Wedle dotychczasowych danych napływających z Niderlandów wynika, że na sile zyskał Geert Wilders i jego antyislamska Partia Wolności (PVV). Ugrupowanie to wygrało wybory, zdobywając 37 mandatów w 150 osobowym gremium. PVV tym samym powiększyła liczbę posiadanych mandatów ponad dwukrotnie. Drugim wynikiem i 25 mandatami musi zadowolić się lewica, której przewodzi Fransa Timmermans.
Do wyników wyborów odniosła się Marine Le Pen. Francuska polityk oceniła, że taka decyzja wyborców, jest oznaką, że istnieje jeszcze szansa na powrót do koncepcji Europy Narodów. Chodzi tu głównie o zbilżające się wybory do Parlamentu Europejskiego, które dają nadzieję na zatrzymanie, a nawet odwrócenie aktualnych trendów w UE.
Wesprzyj nas już teraz!
We Francji, m.in. w związku z antyimigranckimi nastrojami, na dobry wynik może liczyć Zgromadzenie Narodowe. Partia Le Pen dziś cieszy się poparciem na poziomie 28 proc. i ma około 10 punktów procentowych przewagi nad partią urzędującego prezydenta.

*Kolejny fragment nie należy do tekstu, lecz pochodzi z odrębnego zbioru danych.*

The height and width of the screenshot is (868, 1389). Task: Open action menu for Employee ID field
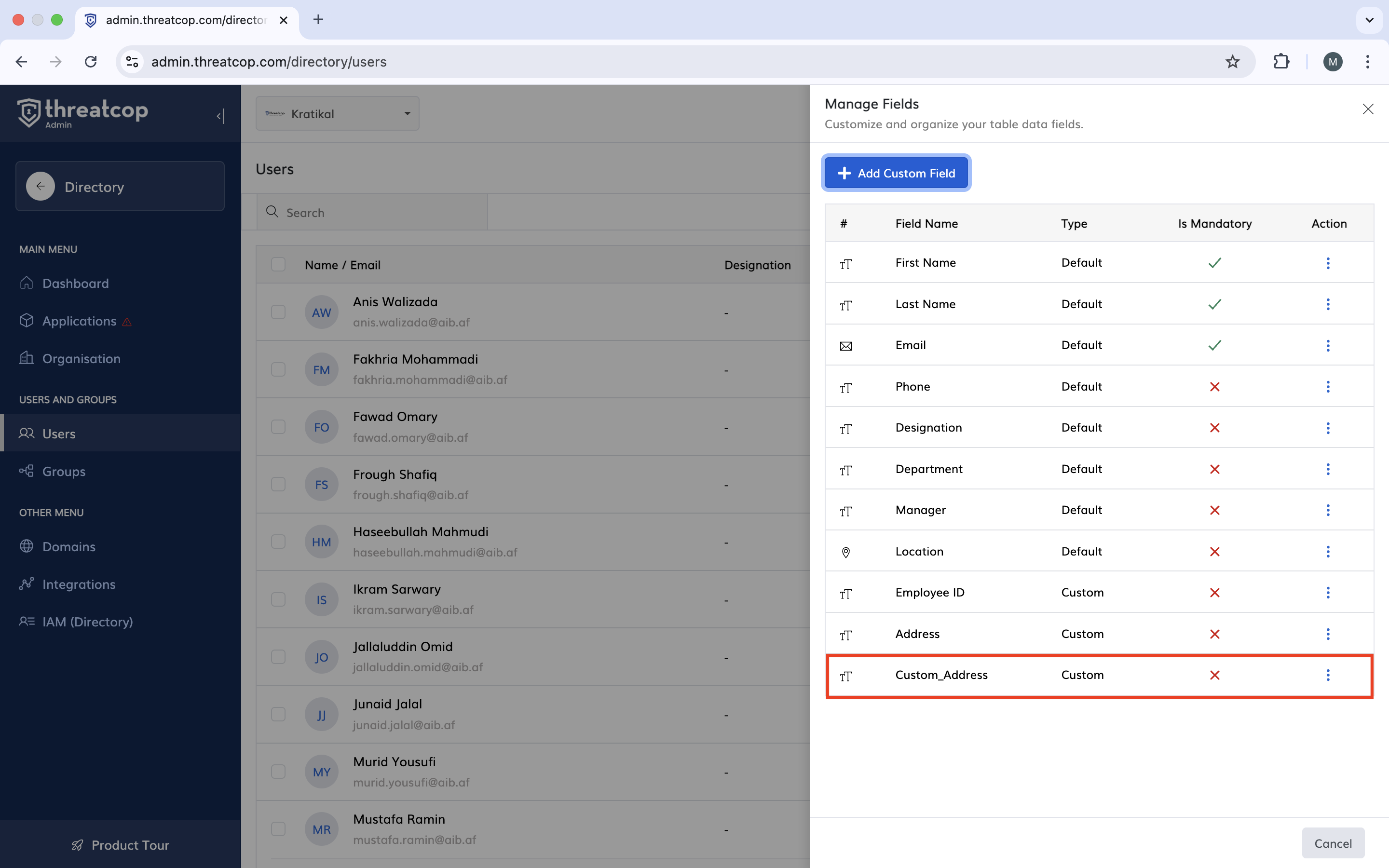tap(1328, 593)
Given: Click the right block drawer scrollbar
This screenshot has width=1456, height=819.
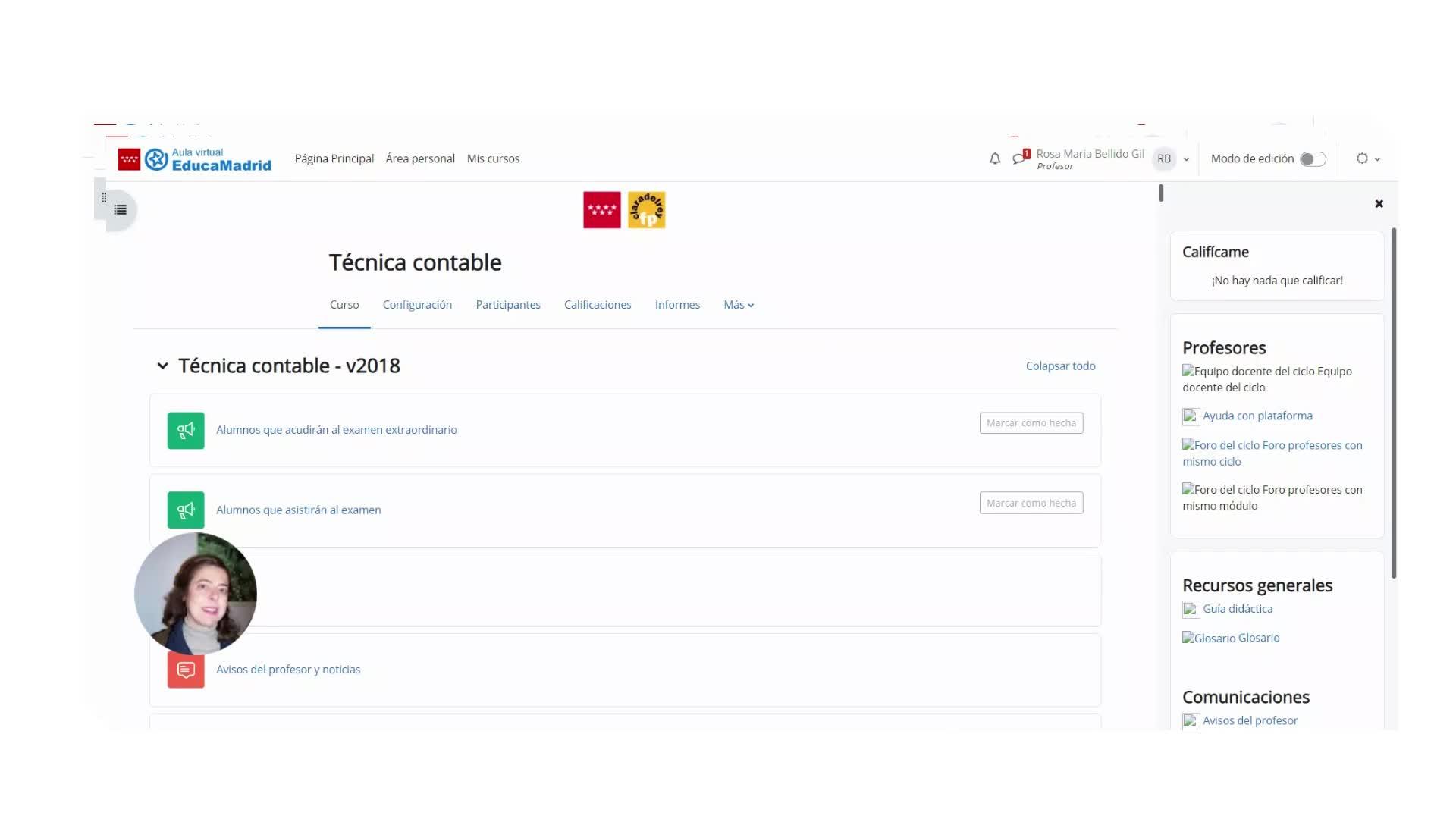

Sama Le Pen mierzy jednak wyżej – chodzi o fotel prezydenta. Do tych wyborów pozostało jednak jeszcze ponad 3 lata. Zadanie będzie jednak ułatwione, gdyż Emmanuel Macron nie będzie mógł po raz trzeci sprawować urzędu – zaś spośród pozostających na placu boju polityków – póki co, największym poparciem cieszy się liderka Zgromadzenia Narodowego.